Doc No:

<N 1875>

Date:

2014-09-29

Reply to:

Max Abramson <[email protected]>



Adding classes to C

Summary

This paper proposes the addition of C++ style classes used in the C programming language. The benefit over programs written in C++ is shorter compile times and smaller executables than those for programs which nevertheless require object-oriented features familiar to nearly all modern programmers, a reduced memory footprint than comparable object-oriented code, as well as better interoperability with existing C code and libraries. Only static features that are compatible both with existing C++ (and, as much as possible, Objective C) compilers are used. The emphasis on speed and small size, as compared to dynamic languages, is recognized by this author as aligning itself with the growing use of the C language where performance, size, and real time applications is desired.

The intent of this proposal (as with the accompanied papers suggesting both access specifiers and single inheritance), is to take the most conservative approach possible. I propose adding features already implemented by C++ compilers (and, wherever possible, that are not incompatible with Objective C) that are not likely to create problems for future expansions to the C language, to increase compile time, the difficulty in implementing dedicated C compilers, or to expand the size of binaries generated for existing projects. This paper proposes features that may be added independently or together with the features proposed in “Access specifiers” and/or “Single Inheritance.”

Initializers and Deleters

Members of a class can be initialized using a C-style initialization list:

Date stValentinesDay = (2, 15);

or by calling a custom initializer method, using a proposed initClass and deleteClass naming conventions:

Date thanksgiving.initDate(11, 22);

At present, some compilers will not allow initialization lists to be used where a structure contains any objects, such as strings, nor can data members be skipped over:

Date birthday = (“February”, , 1996);

This author considers this to be a major shortcoming of simple initialization which should be added as part of the standard. While automatic constructors and destructors are some of the most popular features in C++, this paper proposes this more conservative naming convention, manually writing both initClassName() and deleteClassName() methods which are called explicitly only when needed. One downside to this is that initializer methods must explicitly call the initializer of the base class if it any parent classes contain instance variables.

class Ostrich : public Animal {

initOstrich(){/**/} //no-argument “{/**/}” proposed convention for //unfinished initializer

initOstrich(double speedGuess) { //overloaded initializer taking one double

initAnimal(arg1, arg2);

double* guessPtr = malloc(sizeof(double));

(speedGuess) ? m_speedEst = speedGuess : m_speedEst = SPEED_LOOKUP;

++numRatites; //pre-increment is faster when working with objects

}

deleteOstrich() {

--numRatites; //static int numRatites, previously declared globally

}

deleteOstrich(double speedGuess) {

--numRatites; //static int numRatites, previously declared globally

free speedGuess;

deleteAnimal();

}

};

For reference, C++ handles backward compatibility with C programs by implementing a structure using a class, though the default data members and methods remain public, by default, while C++ classes make members and methods private by default. C++ handles methods by building a list of pointers to those methods.

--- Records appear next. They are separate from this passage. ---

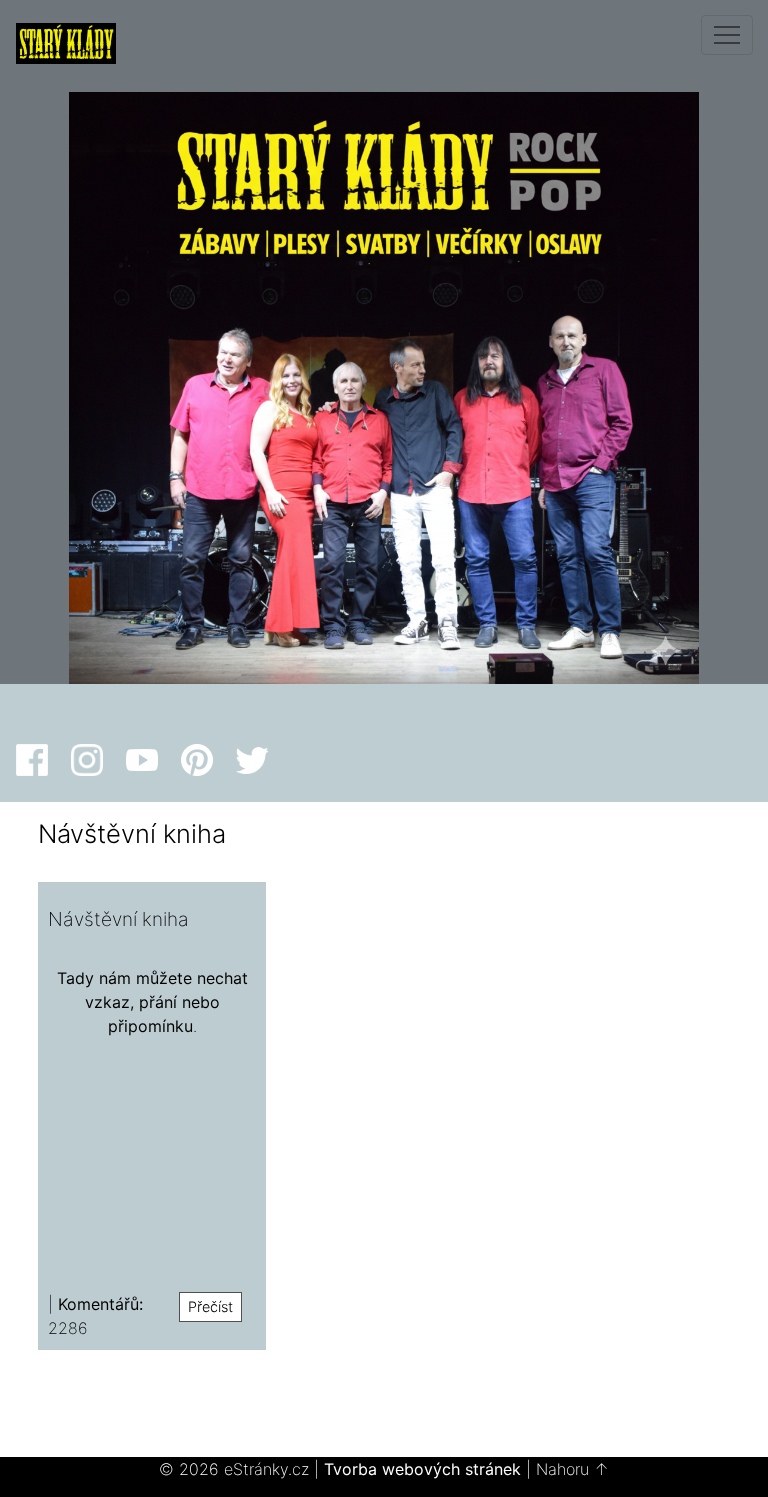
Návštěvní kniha (118, 919)
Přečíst (210, 1306)
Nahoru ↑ (572, 1469)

C++ also allows the use of virtual or dynamic functions, run time type inference, namespaces, and friend classes. The first two are dynamic, and the mere existence of those features increase both compile time and the size of the resulting binaries in C++ programs. All methods in Objective C are both virtual and public. This author hopes for the future implementation of all static, simple features commonly found in the C++ specification, but leaves other such questions and features for future discussion.

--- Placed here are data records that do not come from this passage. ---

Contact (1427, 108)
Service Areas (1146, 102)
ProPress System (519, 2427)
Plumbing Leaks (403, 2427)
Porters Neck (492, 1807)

Keeping with the conservative philosophy proposed, and only adding public methods (as well as access specifiers and single inheritance in the two attached papers), the compiler would view the hierarchy of classes thus:

This paper proposes standard initializers and deleters that adhere to a predictable naming convention. Though C++ style constructors and destructors are among the most popularly features in the language, there may be a loss in performance and expansion of code size when they are used.

Nested classes can be expanded with methods that apply only to objects instantiated for them to provide composition and aggregation for the development of useful design patterns in object-oriented programming. This also allows for the development of useful code that might otherwise use inherited data members and methods in OO languages like C++, Java, Objective-C, or Python.

Initializers and deleters can be overloaded allowing different versions to be called when a structure or class is instantiated. The standard practice in C has been to allow programmers to discover innate functionality in the language, putting a limited set of features to more novel uses with time.

More fully support Resource Allocation Is Initialization as CUYOM (Clean Up Your Own Mess), both for performance and maintainability of code. The segment of a program that opens a file, creates an object, or allocates memory should also be responsible for cleanup.

The first two reasons motivate to expansion of the language and would help to avoid name collisions and other problems that develop with very large programs. The second two are happy byproducts of these features, as is the improved ability to add popular libraries (like a version of Standard Template Library and Boost libraries) in ways that are more predictable for users of Java, C++, and other high level languages.

Example

For reference, C++ treats structures as classes for backward compatibility, but with the default access specifier changed to public. Again, the paper proposes strict conformance to the C++ standard (WG 21/N3337) in handling structures and classes for C. New C code must operate in exactly the same way under C++, or the program must not compile, by default.

class Runner {

const double SPEED_LOOKUP = 55;

double m_speedEst;

double estRunningSpeed(double hipHeight, double strideLength){...}

};



class Ratites {

int m_numRatites;



Ostrich bob; //this is the simplest way to nest classes

Runner runner; //no constructor/initializer is needed, no instance variables

public:

void setNumRatites(int num) {

m_numRatites = num;

}

int getNumRatites() {

return m_numRatites;

}

void print() {/**/}

};



Method calls

Method calls are handled the same way that C++ handles them. When an object is instantiated, we use one of its available methods using the following syntax:

runner->method(speedVal, slowVal);



Wording

The proposed wording draws heavily on the wording in WG21/N3337. Note: It is the intent of this proposal that access specifiers and other features conform to the specifications given in therein. Wording additions are included as a new keyword imported from C++, with identical meaning and syntax, defined in N3337.

6.4.1 Keywords

Add this, class, and public to the list of reserved keywords.

Add a new sections 6.7.11 and 6.7.13:

6.7.11 Member Access

1 A data member of a structure can be

private; that is, its name can be used only by members of the structure in which it is declared. This is the default access level for classes.

protected; that is, its name can be used only by members of the structure in which it is declared or by structures derived from that structure.

public; that is, its name can be used anywhere without access restriction. This is the default access level for structs. All methods are public.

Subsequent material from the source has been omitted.